I have spent a lot of time pondering this question. Many places came to mind, I considered Saskatchewan for huge bodied whitetails with massively thick chocolate antlers, maybe, how about Argentina for big numbers of doves and unique big game opportunities, man that’s another good choice. Then there’s Australia for great waterfowl opportunities at birds I may never see anywhere else. Wait, I can’t forget Africa! We all know why to hunt Africa, more than one book can be written on that subject alone.
I know what you’re thinking yeah sure these are all great places to hunt but they are very exotic and very expensive. Even with all of the possible exotic experiences these places don’t compare to my favorite place in the world to hunt. Though hunting for exotics in a far away land is a once in a lifetime experience that should never be passed up if given the opportunity. For me the best place in the world to hunt will probably always be, and I know this may shock you but here it is, my grandma’s back yard! Although the deer are smaller, rabbits fewer and less acres to roam. There are many experiences that might never be duplicated in a land far away.
There are some precious gifts available at the family farm that you just can’t get anywhere else in the world. What can compare to your grandmas fried potatoes with onions, bacon, and eggs before a day of hunting, add a grandma hug with a good luck kiss that makes for a good day whether you see game or not. Then there’s grandpa sipping his coffee looking out the rear picture window telling you all this week’s animal activities. Of course he thinks the big one will be at your stand with plenty of shooting light left. Stories like this just keep you excited and on your toes from dawn till it’s almost too dark to see.
You might think that might be enough to keep going home instead taking an out of town, state, or country adventure but there is still the icing on the cake. That being going up to the house after a good shot and just knowing gramps is more than happy to help you track your newest trophy. Along with this help always comes a handful of tip and tricks. Some new and some you’ve heard 100 times hoping to have the chance to hear them 100 more.

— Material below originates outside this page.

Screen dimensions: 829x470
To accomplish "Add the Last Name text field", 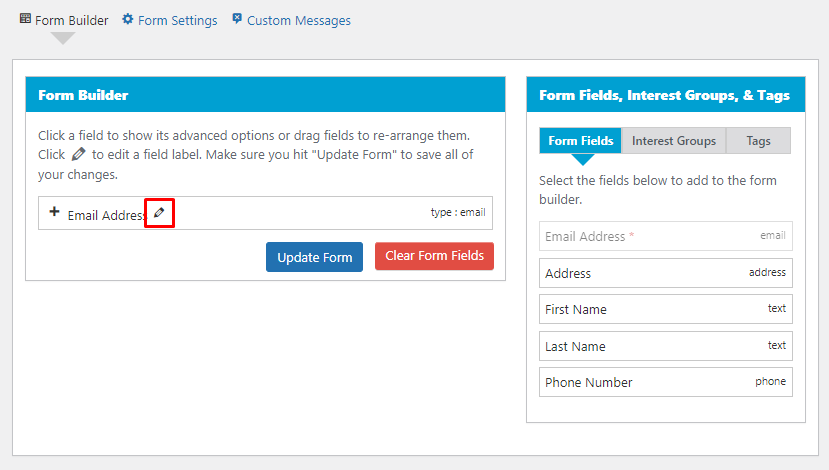I will (x=666, y=346).
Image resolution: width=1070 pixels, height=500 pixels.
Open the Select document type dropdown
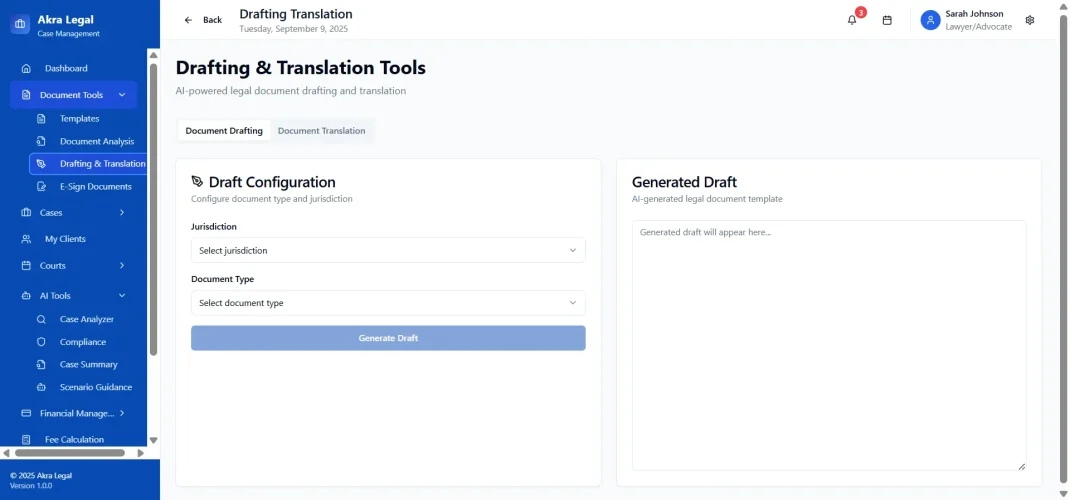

For some of you I realize these days may be long gone, if so it might be your turn to be the wise old man giving much needed guidance and support to our next generation of outdoor enthusiast. When scheduling your next hunting season consider spending some time back where you first fell in love with the outdoors. Thanks to grandma and grandpa for all the great memories that keep me warm in my treestand and will for many years to come.